Thomas Garrett gave the lumber which neighbors used to erect the one-room building which had one door at the front, three windows on each side, and one window at the back. Inside, to the left and the right of the entrance were hooks on the wall for coats. At the far end was the platform for the teacher’s desk. The double desks were the finest that could be found.

In the upper right hand corners were holes for glass ink wells with hinged metal covers. Grooves across the back held the wooden pen staffs with removable pen points.

Among the teachers were Alice Garrett Poplin, born 1870, and a daughter of Thomas Washington Garrett; John Lee Poplin, who married Alice in 1896; Lizzie Garrett Dyer, born March 3, 1867, a daughter of Thomas; Willie Newby from Fosterville, who boarded with the Garretts in 1890; Marietta Pinkerton in 1907; Jo Ella Kinihro in 1908; Olive Martin McBride, who boarded with them about 1911; and Bess Maxwell, who boarded in 1917; Eula Lamb, Lillard Martin, Sallie Sutton, Monroe Crick, Susie Steaqall, Lena Crick, and Tommy Irvin.
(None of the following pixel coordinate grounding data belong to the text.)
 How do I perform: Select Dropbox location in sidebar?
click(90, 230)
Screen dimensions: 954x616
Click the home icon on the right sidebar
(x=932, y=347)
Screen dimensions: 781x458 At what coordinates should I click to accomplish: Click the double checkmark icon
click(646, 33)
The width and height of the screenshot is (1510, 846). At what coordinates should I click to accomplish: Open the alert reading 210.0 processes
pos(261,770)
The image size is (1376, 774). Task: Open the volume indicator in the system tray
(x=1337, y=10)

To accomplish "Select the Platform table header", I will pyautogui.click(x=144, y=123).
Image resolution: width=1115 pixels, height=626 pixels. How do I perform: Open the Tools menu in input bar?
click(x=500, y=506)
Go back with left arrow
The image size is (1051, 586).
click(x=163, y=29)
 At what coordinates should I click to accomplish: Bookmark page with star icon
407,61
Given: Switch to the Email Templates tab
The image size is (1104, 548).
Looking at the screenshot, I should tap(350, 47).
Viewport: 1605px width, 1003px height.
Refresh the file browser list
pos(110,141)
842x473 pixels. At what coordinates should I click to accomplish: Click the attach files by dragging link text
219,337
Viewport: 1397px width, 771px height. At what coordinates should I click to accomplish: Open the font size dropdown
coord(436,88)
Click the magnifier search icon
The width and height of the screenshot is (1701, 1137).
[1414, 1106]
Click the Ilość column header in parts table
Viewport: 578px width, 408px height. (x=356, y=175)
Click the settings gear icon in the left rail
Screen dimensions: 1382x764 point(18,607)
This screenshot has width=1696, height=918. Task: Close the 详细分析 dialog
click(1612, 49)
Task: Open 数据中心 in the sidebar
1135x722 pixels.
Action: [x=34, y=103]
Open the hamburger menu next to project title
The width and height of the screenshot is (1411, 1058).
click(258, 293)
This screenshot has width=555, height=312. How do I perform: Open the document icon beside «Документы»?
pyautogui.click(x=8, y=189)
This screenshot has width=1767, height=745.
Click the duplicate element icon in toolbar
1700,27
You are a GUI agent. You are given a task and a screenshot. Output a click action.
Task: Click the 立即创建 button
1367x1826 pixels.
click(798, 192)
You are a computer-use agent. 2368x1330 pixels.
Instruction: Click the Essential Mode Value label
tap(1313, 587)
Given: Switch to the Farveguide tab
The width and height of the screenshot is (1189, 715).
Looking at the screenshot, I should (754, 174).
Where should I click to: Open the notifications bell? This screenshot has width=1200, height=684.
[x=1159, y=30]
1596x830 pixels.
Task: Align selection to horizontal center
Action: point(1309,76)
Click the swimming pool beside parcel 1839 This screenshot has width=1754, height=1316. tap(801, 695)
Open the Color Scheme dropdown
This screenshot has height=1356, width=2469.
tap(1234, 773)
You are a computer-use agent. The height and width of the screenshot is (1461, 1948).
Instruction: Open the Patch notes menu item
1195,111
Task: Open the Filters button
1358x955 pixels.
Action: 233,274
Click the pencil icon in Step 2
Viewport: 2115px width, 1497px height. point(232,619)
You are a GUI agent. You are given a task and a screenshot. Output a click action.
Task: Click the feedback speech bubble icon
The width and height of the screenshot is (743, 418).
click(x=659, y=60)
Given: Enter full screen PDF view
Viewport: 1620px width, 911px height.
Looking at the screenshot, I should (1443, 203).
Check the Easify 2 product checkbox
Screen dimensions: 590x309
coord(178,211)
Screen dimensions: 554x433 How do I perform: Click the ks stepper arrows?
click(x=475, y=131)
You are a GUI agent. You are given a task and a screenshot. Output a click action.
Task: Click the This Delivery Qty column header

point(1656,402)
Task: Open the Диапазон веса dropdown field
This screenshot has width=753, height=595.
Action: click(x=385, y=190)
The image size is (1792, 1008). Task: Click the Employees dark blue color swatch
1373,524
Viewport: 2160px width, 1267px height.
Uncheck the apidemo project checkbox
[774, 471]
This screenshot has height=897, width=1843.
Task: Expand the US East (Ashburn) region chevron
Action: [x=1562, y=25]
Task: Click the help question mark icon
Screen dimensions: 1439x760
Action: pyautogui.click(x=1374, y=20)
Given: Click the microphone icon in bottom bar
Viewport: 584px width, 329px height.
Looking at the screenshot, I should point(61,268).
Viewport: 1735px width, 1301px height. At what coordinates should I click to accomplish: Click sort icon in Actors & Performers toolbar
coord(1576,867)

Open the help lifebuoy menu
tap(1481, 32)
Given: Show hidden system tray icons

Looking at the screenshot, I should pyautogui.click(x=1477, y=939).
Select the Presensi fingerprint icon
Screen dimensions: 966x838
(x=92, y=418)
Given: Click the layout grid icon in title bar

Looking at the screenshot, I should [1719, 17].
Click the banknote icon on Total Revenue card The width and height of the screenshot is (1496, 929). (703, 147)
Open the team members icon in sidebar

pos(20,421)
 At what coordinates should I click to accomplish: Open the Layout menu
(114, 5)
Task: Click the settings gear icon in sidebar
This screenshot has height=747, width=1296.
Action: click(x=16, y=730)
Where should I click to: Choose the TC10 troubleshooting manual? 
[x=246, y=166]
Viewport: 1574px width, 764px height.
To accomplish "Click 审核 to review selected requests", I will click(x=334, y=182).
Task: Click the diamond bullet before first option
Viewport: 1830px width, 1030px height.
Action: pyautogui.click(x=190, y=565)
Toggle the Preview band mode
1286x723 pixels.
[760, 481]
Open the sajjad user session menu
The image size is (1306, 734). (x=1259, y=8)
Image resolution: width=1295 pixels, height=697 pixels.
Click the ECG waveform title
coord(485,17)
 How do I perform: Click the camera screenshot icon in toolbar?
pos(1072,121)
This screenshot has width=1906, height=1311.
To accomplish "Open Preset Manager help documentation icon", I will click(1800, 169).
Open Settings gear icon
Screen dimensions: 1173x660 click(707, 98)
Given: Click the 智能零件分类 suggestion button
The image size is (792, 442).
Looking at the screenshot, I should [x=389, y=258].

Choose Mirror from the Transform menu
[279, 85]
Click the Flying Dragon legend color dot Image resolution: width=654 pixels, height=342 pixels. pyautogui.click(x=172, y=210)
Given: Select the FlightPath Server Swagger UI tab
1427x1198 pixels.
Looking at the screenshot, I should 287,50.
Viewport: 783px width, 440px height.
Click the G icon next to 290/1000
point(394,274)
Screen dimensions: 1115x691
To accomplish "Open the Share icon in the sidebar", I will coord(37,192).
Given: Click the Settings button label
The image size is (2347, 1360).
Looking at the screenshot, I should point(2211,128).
Among the students were Richard Jackson Garrett, son of Thomas Washington; Herbert Garrett, grandson of Thomas, who attended 1911-1917; Holt Garrett, grandson of Thomas; Eula Lamb’s sisters and brothers Clara, Mary, and Blanton Williams; Susie, Willie, Ivie, and Fannie Canton; Mammie Heath, who married Herbert Garrett; Ben Heath, father of Mammie; Willie, Ernest, Paul, and Pauline Heath, sisters and brothers of Mamrnie; Terry Martin; Bell Smotherman, who married Holt Garrett; Raymond, Wilson, and Clarence Smotherman, the brothers of Bell; Willie
and Grady Rowland; Bee Carlton and ______ Simmons, who was the first wife of Bee Carlton.

Mary Rowland Smotherman, b. 1890, attended this school until she was twelve years of age. Her teacher was Monroe Crick. In 1983, she still kept in touch with her classmates, Lalar Sudberry Jones, Bertha Lamb, and Mamie Haynes Wheelhouse.

Holt Garrett remembers studying Lippincott’s Physiology, Books I, II, and III, reading, arithmetic, penmanship with arm movement, and especially the dictionary for spelling, pronunciation, and meaning of words. Advanced students studied algebra, geometry, physics, and rhetoric.

Friday afternoons were often devoted to rhetoric and recitations. Herbert Garrett remembers one of his original creations entitled, “Thinking now of What I Thunk, I Think I Thunk a Lie.”

An oil painting of WOODLAWN ACADEMY by Lavernia Smotherman Davidson hangs in the living room of Herbert Garrett in Murfreesboro. The story behind the picture is this: Herbert Garrett, grandson of the founder, Thomas Washington Garrett, was, according to his own appraisal, a mischievous boy. One day he wanted to look out of the window. Holding a book and pretending to be reading, he got up from his desk and edged over to the opening. The painting shows him thus. The teacher, seeing him, said, “Herbert, get out of that window.” Herbert did. He jumped out. Herbert did not go home until the other students were dismissed. As fate would have it, his parents soon knew of his misdemeanor. The teacher, Bess
Maxwell, boarded at their home.

After WOODLAWN ACADEMY closed, the property was returned to the Garrett family.

When Herbert Garrett married, he partitioned the build into three rooms and lived in it for twenty-two years.

The school, empty but in good condition, stands in its original location in 1985. Holt Garrett lives on the old home place of two hundred and ten acres.

SOURCES: Deed Book 31, p. 393. R. Fred Nance and John W. Nance, camps., The History of Versailles, the Tenth District and Its People RCHS, 1983 . Margaret Slater, “The Involvement of the State of Tennessee in the Design and Construction of One-Room District Schoolhouses”1983. This was a paper for History 668 at MTSU. Interviews, April 1983, with Herbert Garrett, b. Oct. 23, 19O3 October 1984, with Holt Garrett; July 12, 1983, with Mary Rowland Smotherman, b. 1890; Feb. 26, 1984, with *Marietta Pinkerton Alford, b. 1888.